Però è un’opportunità che rischia di andare sprecata se si pensa di farlo con le metodologie scolastiche classiche. Le nostre scuole, perlomeno in Calabria, non si prestano ad essere luoghi particolarmente accoglienti, soprattutto in estate (mi risulta siano molti i plessi senza condizionatori e spazi adeguati). Inoltre gli insegnanti, le famiglie e gli stessi ragazzi vengono da un periodo comunque particolarmente stressante, per quanto a distanza, e si rischia che non prendano di buon grado l’opportunità»
-Il ruolo del terzo settore. Cosa c'è di attivo sui territori. Esistono in Calabria Patti educativi di comunità?
«Il terzo settore, e più in generale le comunità territoriali, sono la risposta alle criticità espresse nelle precedente risposta. L’unico modo per rendere “opportunità” reale il Piano Scuola Estate, è la costruzione di programmi integrati sul territorio che possano coinvolgere soggetti del Terzo Settore, che già portano avanti attività estive, laboratori, centri ricreativi, ma anche altre realtà, come ad esempio le parrocchie, gli oratori, i circoli, o ancora le agenzie educative, l’associazionismo giovanile, che magari in queste ore sta programmando campi e soggiorni estivi. Integrare sui territori attività già programmate come GREST o Centri Estivi, con altre possibilità, all’interno di piano unico credo possa essere una risposta interessante. L’importante è che davvero questo piano scuola sia poco scolastico e molto relazionale.
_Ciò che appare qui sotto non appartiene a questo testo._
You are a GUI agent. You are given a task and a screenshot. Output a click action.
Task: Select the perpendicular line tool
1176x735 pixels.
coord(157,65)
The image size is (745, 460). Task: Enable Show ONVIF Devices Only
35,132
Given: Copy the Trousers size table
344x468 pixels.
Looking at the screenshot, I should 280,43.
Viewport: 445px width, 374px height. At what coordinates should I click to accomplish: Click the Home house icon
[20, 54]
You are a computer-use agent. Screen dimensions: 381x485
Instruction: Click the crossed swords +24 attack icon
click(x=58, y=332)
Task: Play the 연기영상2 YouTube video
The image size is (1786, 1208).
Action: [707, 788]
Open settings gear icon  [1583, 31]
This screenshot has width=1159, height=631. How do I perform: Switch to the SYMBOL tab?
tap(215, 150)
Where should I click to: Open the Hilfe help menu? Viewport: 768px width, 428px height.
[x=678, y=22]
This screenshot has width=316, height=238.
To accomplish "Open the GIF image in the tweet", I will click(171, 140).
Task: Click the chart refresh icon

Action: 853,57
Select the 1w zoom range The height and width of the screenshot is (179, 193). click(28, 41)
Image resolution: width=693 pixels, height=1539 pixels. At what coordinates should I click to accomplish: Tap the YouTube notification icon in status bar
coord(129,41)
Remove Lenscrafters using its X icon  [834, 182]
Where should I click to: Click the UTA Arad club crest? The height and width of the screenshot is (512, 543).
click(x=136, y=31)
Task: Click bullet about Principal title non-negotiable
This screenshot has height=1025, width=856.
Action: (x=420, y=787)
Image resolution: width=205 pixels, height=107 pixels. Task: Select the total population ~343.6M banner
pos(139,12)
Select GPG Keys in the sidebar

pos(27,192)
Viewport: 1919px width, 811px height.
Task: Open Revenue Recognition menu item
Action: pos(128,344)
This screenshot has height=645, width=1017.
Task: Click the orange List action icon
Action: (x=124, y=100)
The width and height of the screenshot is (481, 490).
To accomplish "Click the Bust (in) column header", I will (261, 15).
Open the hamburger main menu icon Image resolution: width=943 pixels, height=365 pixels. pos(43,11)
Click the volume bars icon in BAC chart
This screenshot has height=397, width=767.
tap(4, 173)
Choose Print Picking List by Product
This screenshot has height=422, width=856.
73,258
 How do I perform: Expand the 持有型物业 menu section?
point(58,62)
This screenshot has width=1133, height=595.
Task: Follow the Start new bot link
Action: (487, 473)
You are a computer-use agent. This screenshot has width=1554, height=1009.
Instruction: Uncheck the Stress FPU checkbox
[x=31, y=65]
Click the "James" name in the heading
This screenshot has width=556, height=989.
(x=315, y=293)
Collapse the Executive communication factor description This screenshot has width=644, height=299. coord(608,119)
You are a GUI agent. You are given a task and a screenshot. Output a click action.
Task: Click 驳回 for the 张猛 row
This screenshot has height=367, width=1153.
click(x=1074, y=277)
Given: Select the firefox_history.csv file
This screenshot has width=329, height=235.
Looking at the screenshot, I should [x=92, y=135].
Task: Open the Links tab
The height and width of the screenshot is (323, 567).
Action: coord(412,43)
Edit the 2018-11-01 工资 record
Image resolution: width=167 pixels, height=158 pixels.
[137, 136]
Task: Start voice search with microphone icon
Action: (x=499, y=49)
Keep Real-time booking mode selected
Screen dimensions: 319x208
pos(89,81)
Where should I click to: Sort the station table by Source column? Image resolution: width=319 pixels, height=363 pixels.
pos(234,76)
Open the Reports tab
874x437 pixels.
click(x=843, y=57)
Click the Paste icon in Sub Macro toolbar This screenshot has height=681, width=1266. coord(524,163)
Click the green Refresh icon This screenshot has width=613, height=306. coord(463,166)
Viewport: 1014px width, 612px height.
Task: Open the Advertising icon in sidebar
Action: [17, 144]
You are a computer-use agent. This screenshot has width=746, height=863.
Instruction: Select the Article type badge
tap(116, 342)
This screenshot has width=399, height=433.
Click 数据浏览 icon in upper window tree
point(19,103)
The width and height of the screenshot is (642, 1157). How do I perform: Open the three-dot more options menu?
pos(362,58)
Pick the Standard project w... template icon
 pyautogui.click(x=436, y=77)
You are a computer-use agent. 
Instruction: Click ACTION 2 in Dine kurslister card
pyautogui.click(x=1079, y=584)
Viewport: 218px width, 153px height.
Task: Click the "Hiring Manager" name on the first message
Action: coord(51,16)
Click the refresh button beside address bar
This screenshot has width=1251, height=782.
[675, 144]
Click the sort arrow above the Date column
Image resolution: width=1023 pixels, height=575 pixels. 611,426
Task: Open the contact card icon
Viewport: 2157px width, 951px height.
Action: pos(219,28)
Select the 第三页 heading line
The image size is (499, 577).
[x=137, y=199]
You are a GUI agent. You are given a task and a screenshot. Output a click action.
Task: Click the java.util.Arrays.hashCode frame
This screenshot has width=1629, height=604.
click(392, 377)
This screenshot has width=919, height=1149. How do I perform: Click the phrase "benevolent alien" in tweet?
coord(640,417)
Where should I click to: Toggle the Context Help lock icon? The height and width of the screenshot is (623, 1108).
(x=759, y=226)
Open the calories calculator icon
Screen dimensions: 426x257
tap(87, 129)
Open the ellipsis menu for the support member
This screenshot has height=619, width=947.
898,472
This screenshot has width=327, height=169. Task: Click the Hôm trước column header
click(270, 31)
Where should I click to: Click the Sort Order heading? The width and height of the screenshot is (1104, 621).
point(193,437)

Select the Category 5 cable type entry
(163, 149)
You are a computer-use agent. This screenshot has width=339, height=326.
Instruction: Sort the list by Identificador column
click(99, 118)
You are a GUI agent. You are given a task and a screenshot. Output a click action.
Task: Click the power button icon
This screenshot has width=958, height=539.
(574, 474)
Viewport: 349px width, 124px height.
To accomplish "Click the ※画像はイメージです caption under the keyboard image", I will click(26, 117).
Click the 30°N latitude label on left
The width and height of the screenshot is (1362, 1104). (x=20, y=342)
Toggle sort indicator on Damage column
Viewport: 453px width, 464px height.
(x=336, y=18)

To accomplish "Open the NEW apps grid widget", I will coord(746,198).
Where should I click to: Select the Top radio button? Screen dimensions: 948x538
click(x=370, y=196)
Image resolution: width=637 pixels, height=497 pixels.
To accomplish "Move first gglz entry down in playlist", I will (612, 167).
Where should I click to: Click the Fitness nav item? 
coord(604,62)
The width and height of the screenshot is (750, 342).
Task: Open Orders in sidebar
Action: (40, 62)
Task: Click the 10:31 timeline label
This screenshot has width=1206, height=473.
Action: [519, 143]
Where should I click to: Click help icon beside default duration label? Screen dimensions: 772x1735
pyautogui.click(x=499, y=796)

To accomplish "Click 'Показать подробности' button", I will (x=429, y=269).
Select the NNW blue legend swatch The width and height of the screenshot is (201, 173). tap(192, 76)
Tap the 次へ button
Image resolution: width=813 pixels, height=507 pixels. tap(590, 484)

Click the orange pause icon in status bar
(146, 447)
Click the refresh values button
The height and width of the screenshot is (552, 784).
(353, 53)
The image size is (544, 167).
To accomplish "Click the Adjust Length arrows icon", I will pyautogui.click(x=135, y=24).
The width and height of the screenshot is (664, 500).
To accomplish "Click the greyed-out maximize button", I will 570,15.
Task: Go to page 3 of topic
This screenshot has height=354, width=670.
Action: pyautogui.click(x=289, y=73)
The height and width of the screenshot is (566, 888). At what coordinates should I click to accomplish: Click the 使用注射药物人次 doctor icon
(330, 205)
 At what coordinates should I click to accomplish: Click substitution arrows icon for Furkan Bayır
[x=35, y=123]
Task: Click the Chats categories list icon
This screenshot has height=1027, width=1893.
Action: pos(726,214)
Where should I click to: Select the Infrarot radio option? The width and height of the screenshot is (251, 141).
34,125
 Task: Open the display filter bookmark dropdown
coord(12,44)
In tal senso il Forum Regione del Terzo Settore aveva avviato un paio di mesi fa, prima che si parlasse di Piano Scuola, una interlocuzione con l’Ufficio Scolastico Regionale guidato dalla dirigente dott.ssa Giovanna Boda, che aveva esitato in una proposta concreta di collaborazione tra scuola e terzo settore da riproporre sui territori. Un’esperienza assolutamente positiva che però si è interrotta a seguito di quanto accaduto alla Dott.ssa Giovanna Boda (ha tentato il suicidio – ndr-) alla quale auguriamo con tutto il cuore una pronta guarigione. Potrebbe essere interessante, visto ora il Piano Scuola, provare a ripartire da quanto già proposto allora».
-Cosa è mancato, secondo lei, nella stesura del PSE e quali possibili proposte. È tutto da buttare?
«Ciò che è mancato, probabilmente, è proprio un ragionamento di sistema da riportare poi sui territori. Probabilmente una maggiore concertazione con le parti sociali che si occupano di giovani ed educazione avrebbe consentito di allargare maggiormente gli orizzonti. Certo non è tutto da buttare, ed alcuni elementi possono essere ritenuti interessanti. Si tratta però di riprogrammarli insieme ai partner sui territori in modo da poter rispondere alle reali esigenze di ragazzi e famiglie. La fase II della socializzazione, ma anche la Fase I, ad esempio, sono occasioni interessanti, purché sia consentito realizzarle anche in modalità esterna alle scuole».